By definition, foreclosure is a process; it is neither an event nor a type of property. A foreclosure occurs when a homeowner no longer has rights to a property because he’s consistently failed to pay the mortgage in a timely fashion. Remember this point: most people we call homeowners are in reality borrowers who may become homeowners once the mortgage is paid-in-full.

Therefore, a mortgage is simply a lien on a house which a borrower gets to live in and enjoy for 30 years while paying off the debt. Until that time, the house belongs to the bank. When a borrower doesn’t pay the mortgage, the bank comes to take it back and sell it in order to recover at least a portion of the debt that the borrower failed to pay.

The Foreclosure Process

Foreclosures can last for months or even years, but they all begin when a borrower stops paying the mortgage.

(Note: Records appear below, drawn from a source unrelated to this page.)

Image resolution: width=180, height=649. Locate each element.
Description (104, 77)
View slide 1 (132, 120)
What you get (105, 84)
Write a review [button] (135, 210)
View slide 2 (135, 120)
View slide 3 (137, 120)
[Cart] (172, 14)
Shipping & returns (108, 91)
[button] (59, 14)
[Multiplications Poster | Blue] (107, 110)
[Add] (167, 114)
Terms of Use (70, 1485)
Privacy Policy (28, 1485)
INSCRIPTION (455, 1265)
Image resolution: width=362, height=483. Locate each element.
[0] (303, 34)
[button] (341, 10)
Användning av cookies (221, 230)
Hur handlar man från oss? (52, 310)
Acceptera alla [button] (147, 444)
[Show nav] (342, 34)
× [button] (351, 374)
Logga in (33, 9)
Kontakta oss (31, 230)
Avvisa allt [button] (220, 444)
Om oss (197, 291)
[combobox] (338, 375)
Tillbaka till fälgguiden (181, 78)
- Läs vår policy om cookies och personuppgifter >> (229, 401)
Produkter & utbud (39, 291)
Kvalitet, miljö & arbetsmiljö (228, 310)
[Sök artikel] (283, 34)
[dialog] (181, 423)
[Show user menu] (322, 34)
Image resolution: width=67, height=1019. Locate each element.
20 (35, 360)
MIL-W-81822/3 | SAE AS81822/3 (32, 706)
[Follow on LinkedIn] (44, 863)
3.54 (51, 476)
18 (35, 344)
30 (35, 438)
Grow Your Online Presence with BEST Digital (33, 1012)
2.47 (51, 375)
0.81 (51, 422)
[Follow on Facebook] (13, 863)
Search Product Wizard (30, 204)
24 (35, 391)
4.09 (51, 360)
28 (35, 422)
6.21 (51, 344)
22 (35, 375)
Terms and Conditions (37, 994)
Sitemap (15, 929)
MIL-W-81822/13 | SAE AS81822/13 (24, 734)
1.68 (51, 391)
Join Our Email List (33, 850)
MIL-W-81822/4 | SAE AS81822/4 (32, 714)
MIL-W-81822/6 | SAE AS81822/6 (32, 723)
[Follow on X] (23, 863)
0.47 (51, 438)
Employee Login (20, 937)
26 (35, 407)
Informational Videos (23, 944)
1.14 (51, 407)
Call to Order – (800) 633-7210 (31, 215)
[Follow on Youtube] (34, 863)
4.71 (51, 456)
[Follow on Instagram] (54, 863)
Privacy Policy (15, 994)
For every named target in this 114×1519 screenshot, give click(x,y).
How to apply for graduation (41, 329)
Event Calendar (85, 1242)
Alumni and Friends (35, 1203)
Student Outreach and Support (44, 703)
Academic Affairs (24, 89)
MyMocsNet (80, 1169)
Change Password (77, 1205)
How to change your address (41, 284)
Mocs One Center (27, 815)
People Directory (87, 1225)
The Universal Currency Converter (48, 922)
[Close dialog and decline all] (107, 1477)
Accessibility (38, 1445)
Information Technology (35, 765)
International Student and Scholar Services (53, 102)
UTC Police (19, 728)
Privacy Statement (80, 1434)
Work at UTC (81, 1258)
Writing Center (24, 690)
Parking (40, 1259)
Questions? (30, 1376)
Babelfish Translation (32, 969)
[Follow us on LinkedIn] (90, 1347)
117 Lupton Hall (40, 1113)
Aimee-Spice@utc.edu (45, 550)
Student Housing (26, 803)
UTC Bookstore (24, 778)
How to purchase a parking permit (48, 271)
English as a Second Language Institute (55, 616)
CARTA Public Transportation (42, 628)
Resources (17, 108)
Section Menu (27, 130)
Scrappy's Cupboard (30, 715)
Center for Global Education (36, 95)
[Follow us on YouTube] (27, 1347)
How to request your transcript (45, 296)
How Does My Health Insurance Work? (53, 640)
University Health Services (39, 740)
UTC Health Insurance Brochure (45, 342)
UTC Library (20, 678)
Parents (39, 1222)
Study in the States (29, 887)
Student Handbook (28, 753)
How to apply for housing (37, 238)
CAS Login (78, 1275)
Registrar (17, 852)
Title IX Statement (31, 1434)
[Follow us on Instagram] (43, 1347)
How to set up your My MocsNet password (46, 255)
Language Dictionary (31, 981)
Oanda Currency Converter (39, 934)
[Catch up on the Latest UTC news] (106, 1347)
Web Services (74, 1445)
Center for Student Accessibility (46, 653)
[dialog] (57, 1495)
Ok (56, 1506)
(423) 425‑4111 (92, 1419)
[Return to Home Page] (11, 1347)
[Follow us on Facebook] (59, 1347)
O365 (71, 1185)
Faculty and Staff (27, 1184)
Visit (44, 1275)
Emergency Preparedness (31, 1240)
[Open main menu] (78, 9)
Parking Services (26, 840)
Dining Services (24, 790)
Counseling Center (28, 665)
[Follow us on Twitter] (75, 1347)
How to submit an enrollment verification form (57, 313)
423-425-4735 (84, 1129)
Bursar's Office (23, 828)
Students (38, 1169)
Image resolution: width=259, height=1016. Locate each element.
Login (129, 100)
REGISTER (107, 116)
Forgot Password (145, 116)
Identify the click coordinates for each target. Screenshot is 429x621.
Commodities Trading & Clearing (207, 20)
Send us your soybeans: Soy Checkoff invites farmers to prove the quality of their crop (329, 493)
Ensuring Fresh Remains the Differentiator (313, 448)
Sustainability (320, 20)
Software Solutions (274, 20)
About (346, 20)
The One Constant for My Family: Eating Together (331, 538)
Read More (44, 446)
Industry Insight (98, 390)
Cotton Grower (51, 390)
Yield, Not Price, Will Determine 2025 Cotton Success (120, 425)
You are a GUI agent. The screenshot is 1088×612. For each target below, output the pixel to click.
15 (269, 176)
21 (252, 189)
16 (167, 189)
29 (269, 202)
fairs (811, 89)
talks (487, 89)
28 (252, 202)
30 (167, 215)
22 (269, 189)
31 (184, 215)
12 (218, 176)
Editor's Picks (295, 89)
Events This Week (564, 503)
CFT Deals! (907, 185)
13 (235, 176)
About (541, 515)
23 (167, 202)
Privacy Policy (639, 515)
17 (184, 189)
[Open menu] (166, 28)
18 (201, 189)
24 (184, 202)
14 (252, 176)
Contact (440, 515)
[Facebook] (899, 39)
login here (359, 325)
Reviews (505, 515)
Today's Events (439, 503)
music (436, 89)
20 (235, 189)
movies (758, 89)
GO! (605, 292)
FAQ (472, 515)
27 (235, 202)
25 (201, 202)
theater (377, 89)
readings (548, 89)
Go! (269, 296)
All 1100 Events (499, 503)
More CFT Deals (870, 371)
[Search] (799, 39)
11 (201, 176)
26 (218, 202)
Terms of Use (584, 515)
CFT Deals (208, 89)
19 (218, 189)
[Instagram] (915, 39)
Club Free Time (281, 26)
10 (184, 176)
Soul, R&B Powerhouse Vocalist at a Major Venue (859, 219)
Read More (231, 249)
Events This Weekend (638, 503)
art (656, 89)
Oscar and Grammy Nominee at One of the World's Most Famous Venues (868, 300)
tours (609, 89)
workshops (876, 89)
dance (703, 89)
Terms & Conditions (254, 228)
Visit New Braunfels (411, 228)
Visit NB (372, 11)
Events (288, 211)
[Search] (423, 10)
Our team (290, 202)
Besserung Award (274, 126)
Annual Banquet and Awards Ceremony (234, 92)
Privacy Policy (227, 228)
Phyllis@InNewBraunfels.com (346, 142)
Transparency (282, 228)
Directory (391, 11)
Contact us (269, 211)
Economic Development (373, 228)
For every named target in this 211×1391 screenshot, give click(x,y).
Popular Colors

Usually after the third month of missed payments, the bank must, by law, record public notice with the county and give official notice to the borrower of its intent to foreclose.

After receiving this official notice, a borrower enters a pre-foreclosure grace period and offered housing counseling, and the options of a loan modification, repayment plan, or a short sale.

If the borrower declines these options, the process continues, and a date for foreclosure auction is set by the bank. The date is recorded with the county and official notice is delivered to the borrower. Multiple public notices of the auction must be announced in the newspaper. If any of the newspaper announcements are omitted or late, the foreclosure process starts over from the beginning. Additionally, if at any point the borrower’s mortgage is sold to a different bank or servicer, the foreclosure process starts over from the beginning.

Auction of the property can take place at the courthouse, at the property, or even online. The borrower has what’s called the “right of redemption” which means he can, up to the last minute before it’s sold at auction, pay the outstanding debt in cash and redeem the property. Otherwise, the property is sold to the highest bidder who must pay the balance of the mortgage and all delinquent taxes — in cash.